Over the last 20 years I have employed what feels like countless amounts of staff. Though never more than 6 at one time.
At the moment I have given up on it.
But I always made sure they were on a self employed basis.
They got paid 50% of whatever they turned over.
If any of them had a vehicle I would equip them with all they needed and pay their petrol money.
Incentive is a big thing, if you pay them by the hour or the day they may not necessarily get all the work done, percentage works well as the more they turn over the more they earn.
Quality control was never a problem as I would make frequent checks on their work, any customer not happy with the work carried out would always get the job done to their satisfaction before payment made. If they had paid and later realised a poor job had been done, provided they let me know within 48 hours it would always be put right, no questions asked.
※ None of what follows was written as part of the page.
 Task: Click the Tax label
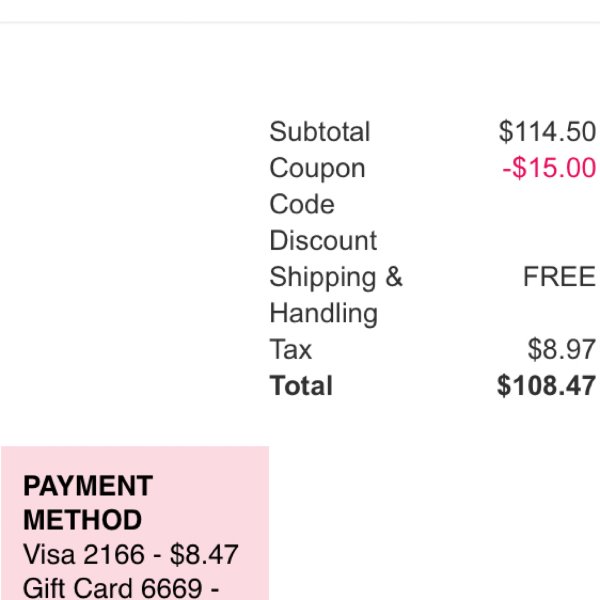pos(291,349)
The lads never had to tout for work, the mre experienced ones would give prices when someone asked for one, or I would be told at the end of the day and price it myself.
I never let them go by themselves until I felt they were suficiently well trained and competent.
Having people on the books brings awhole lot of other problems to deal with, employers liability (expensive) and all the tax and so on to sort out.
Self employed allowed me to stay below the VAT threshold as they collected their money at source, therefore their wages did not go through my books as I never received it in the first place. All quite legitimate.
But in the end I got fed up with them starting up and trying to compete with me, not all of them of course, but eventually those that stay with you for a number of years realise that they will be better off with their own business.
Then you get the ones that are unreliable, those that simply can't get the hang of it, those that thought window cleaning was an easy crack,.....until they try it! Then only last a day or two.
Over twenty years I must have had at least 100 people start and finish at one time or another.
Oh, and for those that had no transport of their own, and did not drive, I designed and made sidecars to fit onto mountain bikes, the sidecars were obviously for the ladders and kit to fit onto.
I would then drop them in an area where they would have a full days work, they would then cycle home.
For a number of years it worked incredibly well too.
I also never left them to work in pairs, not if I could avoid it.
2 people working together will not do the same amount of work as to people working completely separately.
On big jobs of course it could be unavoidable.
Time I got back to work and earned some money!